Given data:
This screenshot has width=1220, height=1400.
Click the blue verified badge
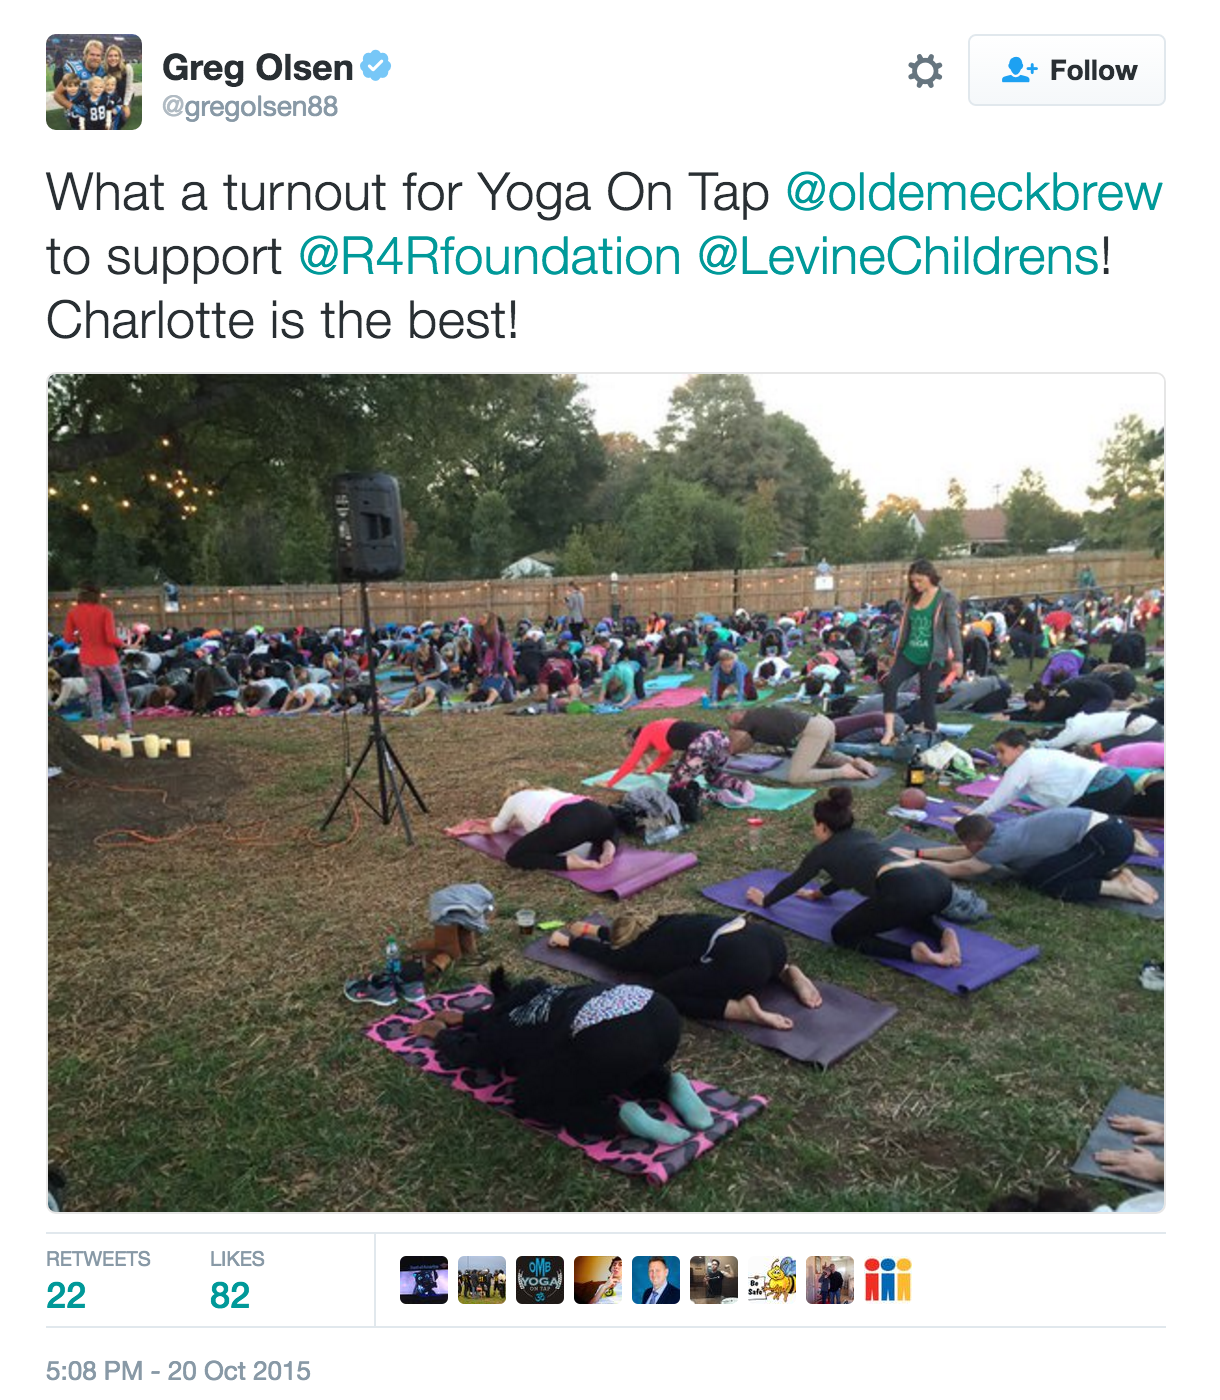pos(375,66)
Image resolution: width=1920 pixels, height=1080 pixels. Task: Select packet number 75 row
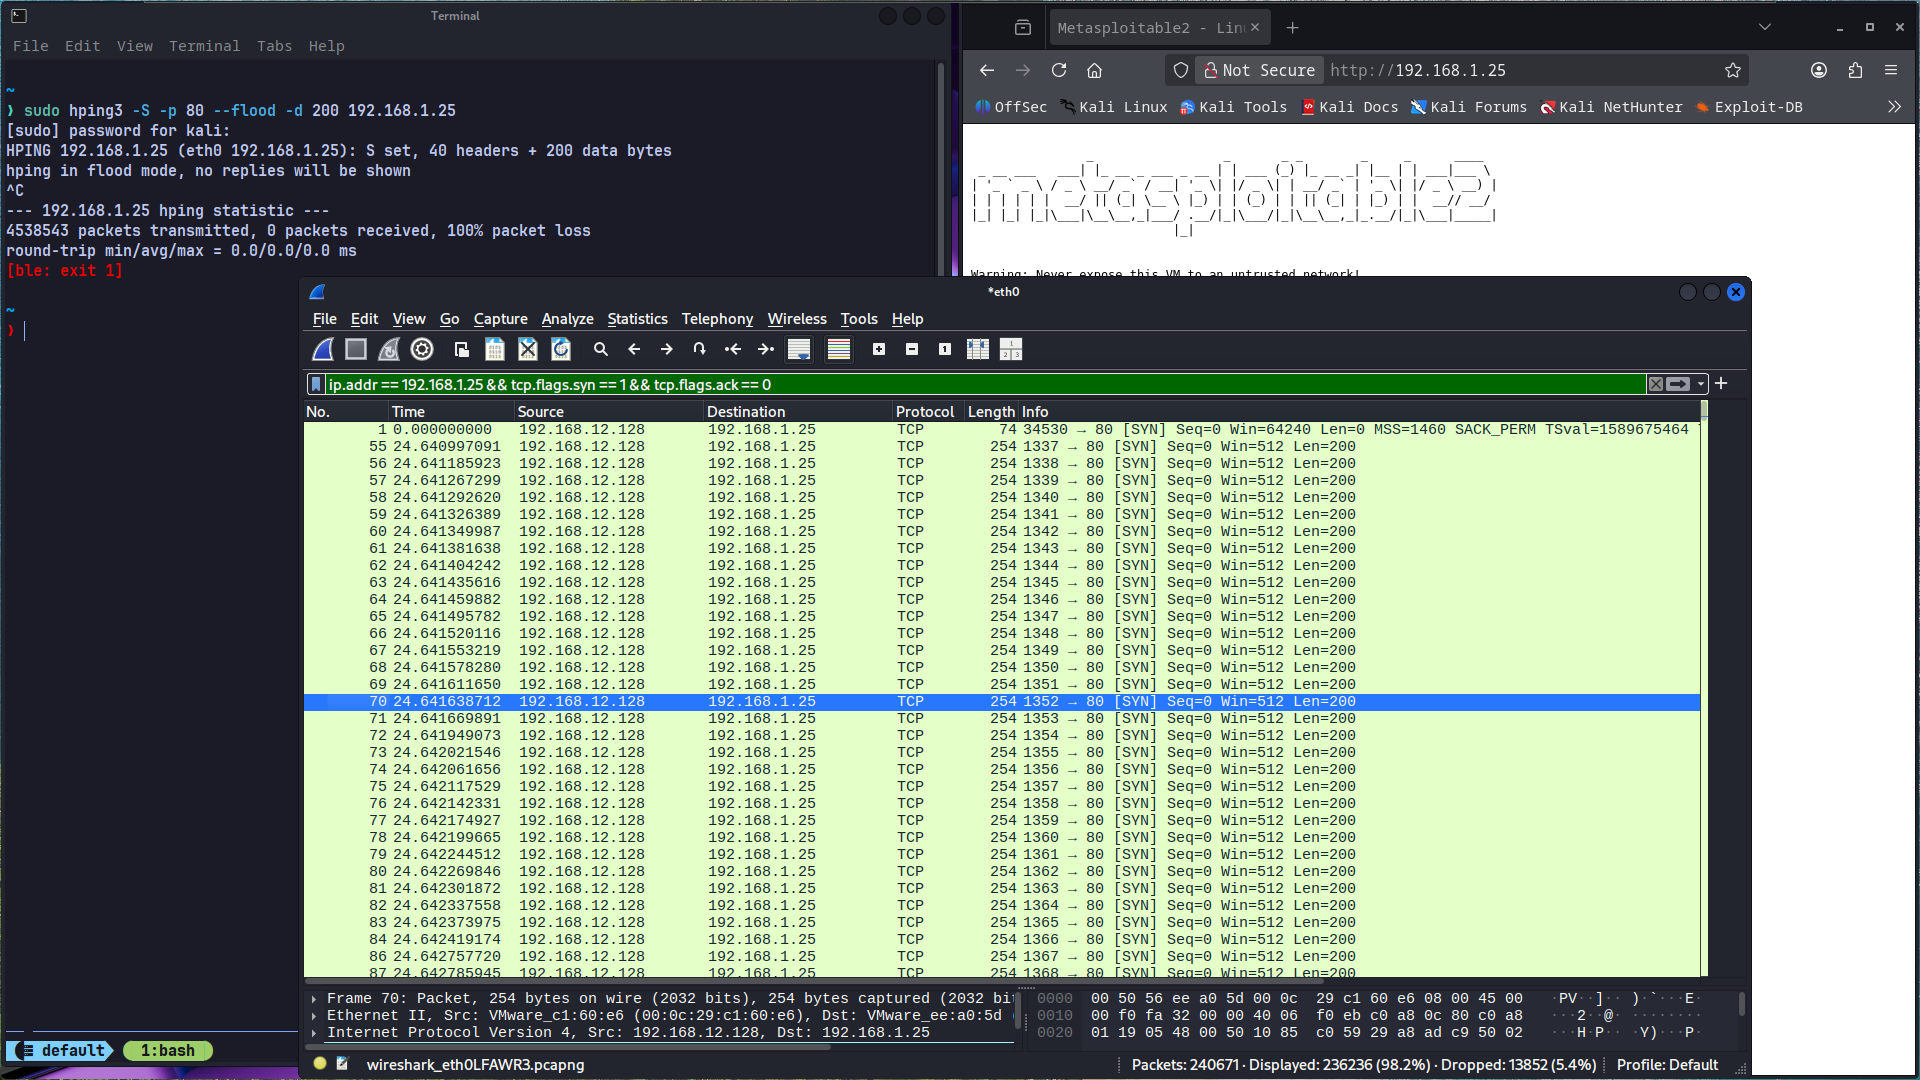click(x=1002, y=787)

Requirement: From the line that contains "Image resolution: width=1920" down to the last line of the entries above, copy every line exactly and leave out the pictures.

Exercise result:
Image resolution: width=1920 pixels, height=1080 pixels. Task: Select packet number 75 row
click(x=1002, y=787)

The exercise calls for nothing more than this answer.